À cette limite structurelle s’ajoute une contrainte territoriale majeure. Selon ses propres responsables, la commission n’exerce son autorité que sur environ la moitié de la bande de Gaza, en dehors des zones placées sous contrôle militaire israélien. Toute extension de ses prérogatives dépendrait d’un retrait progressif d’Israël, condition qui lie directement l’efficacité du dispositif à des décisions politiques et sécuritaires extérieures à la commission elle-même.
Sur le plan palestinien, l’initiative américaine n’efface pas les fractures existantes. Le Fatah voit dans la commission un possible levier pour reprendre la main sur Gaza à travers une administration civile détachée du Hamas. Ce dernier, tout en affichant sa disposition à se retirer officiellement de la gestion du territoire, entend préserver l’appareil administratif et sécuritaire qu’il a bâti depuis 2007. Le maintien de dizaines de milliers de fonctionnaires sous supervision technocratique poserait alors la question d’un pouvoir exercé en coulisses, plus que d’un véritable changement de gouvernance.

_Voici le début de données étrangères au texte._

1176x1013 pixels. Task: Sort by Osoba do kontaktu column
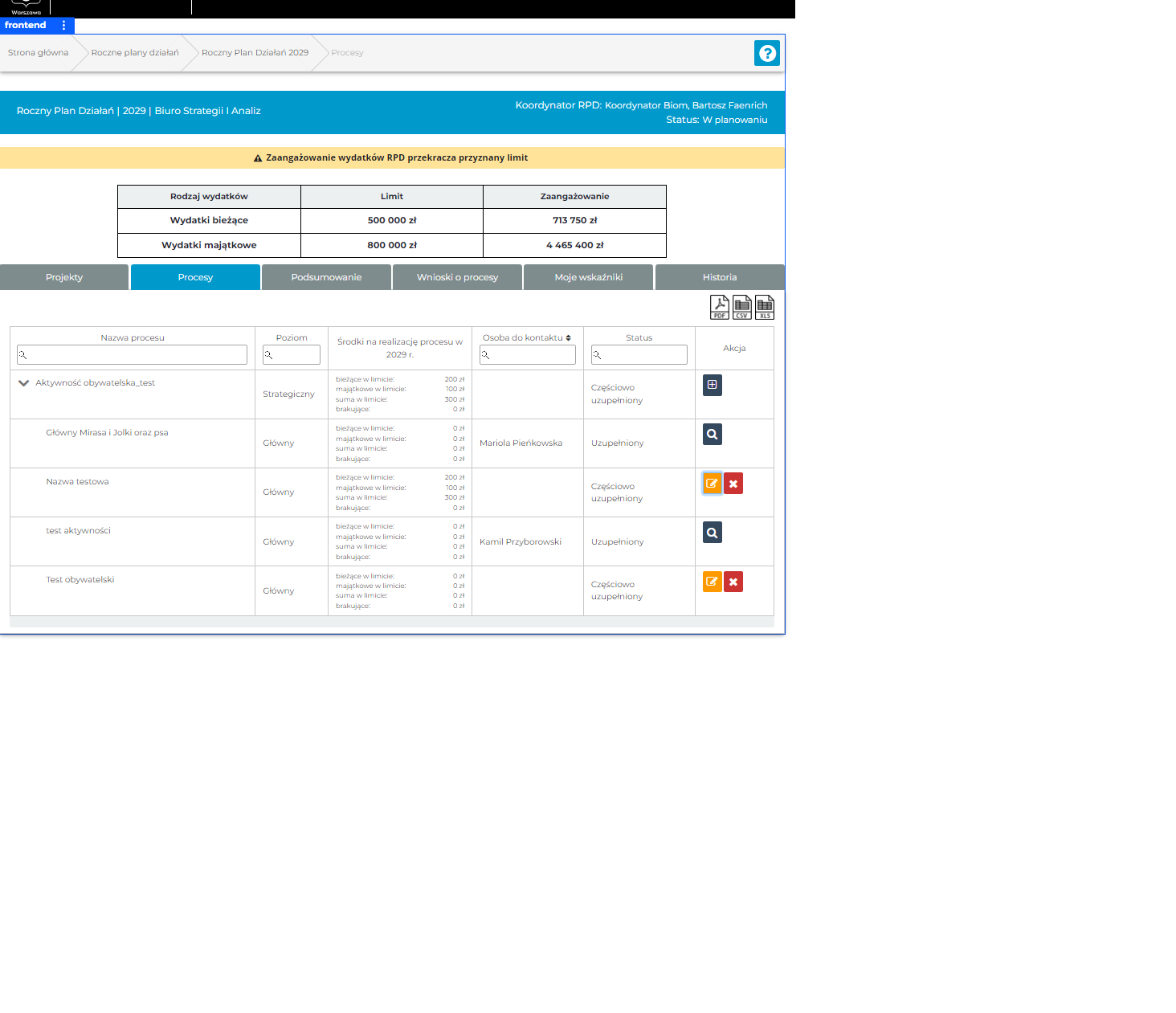tap(568, 338)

Israël, de son côté, accepte l’existence de la commission à la condition qu’elle reste cantonnée à un rôle technique et humanitaire. Les enjeux stratégiques - reconstruction à long terme, contrôle des flux, architecture sécuritaire - demeurent placés sous la supervision du Conseil de la paix conduit par Washington, selon des paramètres fixés par Jérusalem. Toute évolution concrète sur le terrain reste en outre conditionnée à des exigences sécuritaires lourdes, notamment le désarmement du Hamas et la résolution de dossiers sensibles comme la restitution de la dépouille du soldat israélien Ron Gvïli.